» **What you have to do**:
From the forum thread below on lesions and scar tissue, list everyone who posted a reply or question. Name each person once, in the order they first appear.

# lesions..scar tissue?



## sallyankate (May 17, 2003)

Hi all...first time here.I am trying to find out the best way to help my friend who I have just found out has IBS.I have found some very valuable information here..thank you all *so* much.But cannot find anything about what she told me her surgeon found...which are lesions that wrap around her intestines pinning them to the back wall of the bowel.(my understanding of what she told me.)He described it like film or plastic wrap.Does anyone here know anything about this at all?Thanking you in advance....Sally.


----------



## Wes and Tracy (Apr 14, 1999)

Sounds like Endometriosis, not IBS related. But her doctor would have performed a laperoscopy and lasered them off when he found them.Wes


----------



## Jleigh (Dec 8, 2000)

Sometimes you can get lesions after having other surgery's. Say...a tubal, gallbladder surg, hysterctomy etc. The lesions can cause a lot of pain and can be clipped but will likely come back at some point. Atleast that is what I have been told.Jleigh


----------



## *Luna* (Nov 19, 2001)

Not every dr will laser those off when he sees them.My poor mom had a lap and the gyn just looked and saw the endo but didn't do anything about it. Then he recommended a hysterectomy, because well you don't need that uterus anymore anyhow, right?







That was the last time she saw that guy. She had a lap, including lasering, with her new dr. it's hard to believe the first guy didn't do a darn thing about the endo while he was in there, but he didn't


----------



## sallyankate (May 17, 2003)

Thank you all for your replies.There is no endometriosis there.She's had a laproscopy and the lesions are the result of a ruptured ovary (might be an ovarian cyst).Her symptoms come and go on a regular basis..which leads me to believe there may be something specific triggering off the attacks.I have read up on all the available tests...most seem to deal with abnormal functioning during theactual cycle of intake and elimination.The attacks are always worse 10 days before menstruation.I am of an "ectomy" mind..just remove the offending organs!At 44 they are on the way to becoming defunct anyway!Yet I have read here that this isn't a very sucessful soultion.One positive outcome from reading here, she no longer feels so isolated which is a comfort.*warm smile*Any other input would be so very gratefully received.And..thank you so much for your kind replies.


----------



## LaurieJ (Sep 3, 2002)

Is it possible that you are describing adhesions? The filmy, saran wrap description is basically how adhesions look, and the fact that the doctor said that they may be wrapped around the intestines and pinning them to the abdominal wall all sounds suspiciously like adhesions to me. Especially when you mentioned possible ovarian cyst rupture - very classic for adhesion formation.If you want to learn more about them there are many web sites that are devoted to this. Search under "adhesions" or "pelvic adhesions" in google.


----------



## Patty (Mar 18, 1999)

I was told by two female gyns, a few years ago, that my problem is scar tissue from having c-sections. On dr wanted to do lapro and other dr didn't because she said it would only cause more scar tissue. When the colon expands due to constipated it (I guess) is touching scar tissue and causing contractions (like labor pain!) If I avoid constipation, I seem to do ok.


----------

» **Dataset content**:

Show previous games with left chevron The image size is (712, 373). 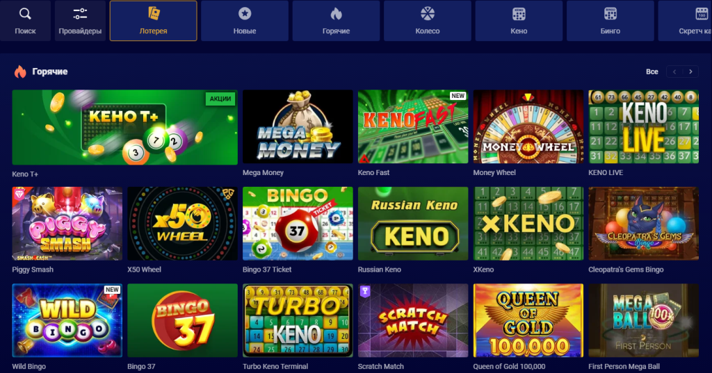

» **The completed task**:
sallyankate
Wes and Tracy
Jleigh
Luna
LaurieJ
Patty